## Page
--- Start ---
2025 Mannok Fermanagh Senior Football Championship

Tournament details
- County: Fermanagh
- Province: Ulster
- Level: Senior
- Year: 2025
- Trophy: New York Cup
- Sponsor: Mannok
- Date: 29 August – 25 October 2025
- Teams: 8
- Defending champions: Erne Gaels Belleek

Winners
- Champions: Erne Gaels Belleek (4th win)
- Manager: Declan Bonner
- Captain: Ryan Lyons
- Qualify for: Ulster Club SFC

Runners-up
- Runners-up: Derrygonnelly Harps
- Manager: Sean Flanagan
- Captain: Shane McGullion

Promotion/Relegation
- Relegated team(s): Kinawley Brian Borus

= 2025 Fermanagh Senior Football Championship =

The 2025 Fermanagh Senior Football Championship was the 119th edition of Fermanagh GAA's premier club Gaelic football tournament for senior clubs in County Fermanagh, Northern Ireland. The championship consisted of eight teams, with the winner going on to represent Fermanagh in the Ulster Senior Club Football Championship. The championship began on 29 August 2025.

Erne Gaels Belleek were the defending champions, and qualified for the final where they faced Derrygonnelly Harps. The final ended in a draw, but Erne Gaels won the replay by three points to successfully defend their title.
--- End ---
## Record excerpts
--- Start ---
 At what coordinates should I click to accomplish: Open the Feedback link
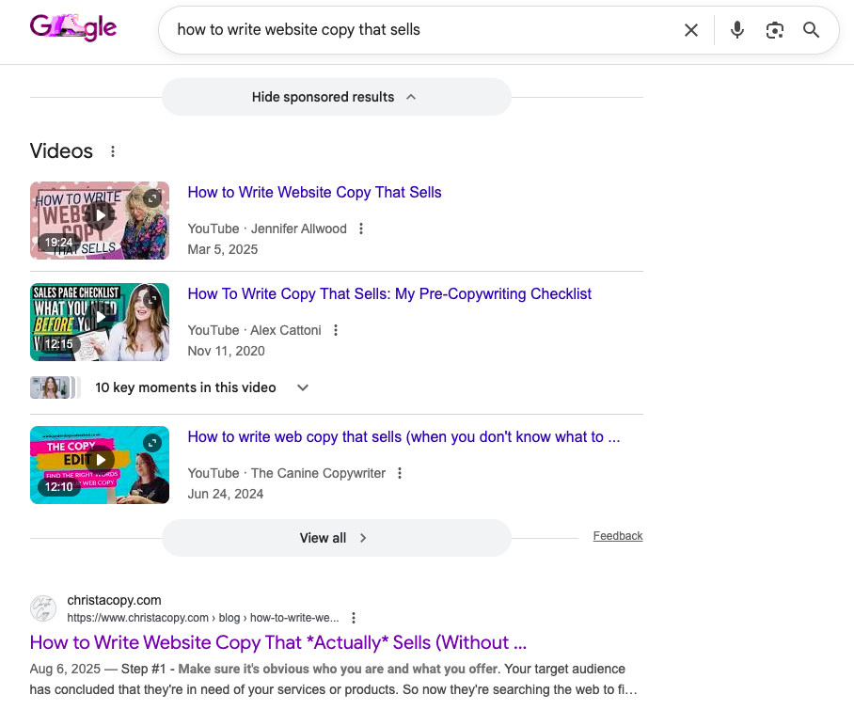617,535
--- End ---
--- Start ---
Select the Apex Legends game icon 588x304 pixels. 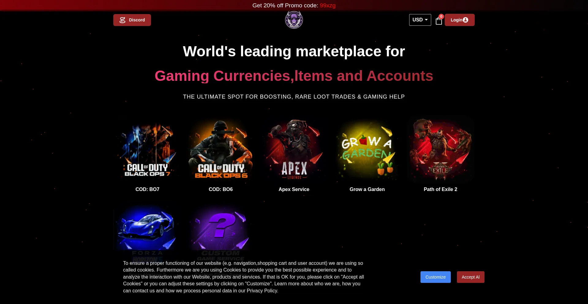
--- End ---
In the Fermanagh championship text, by how many points did Erne Gaels win the replay of the final? Answer from the championship text only, not from the lines.

Three points.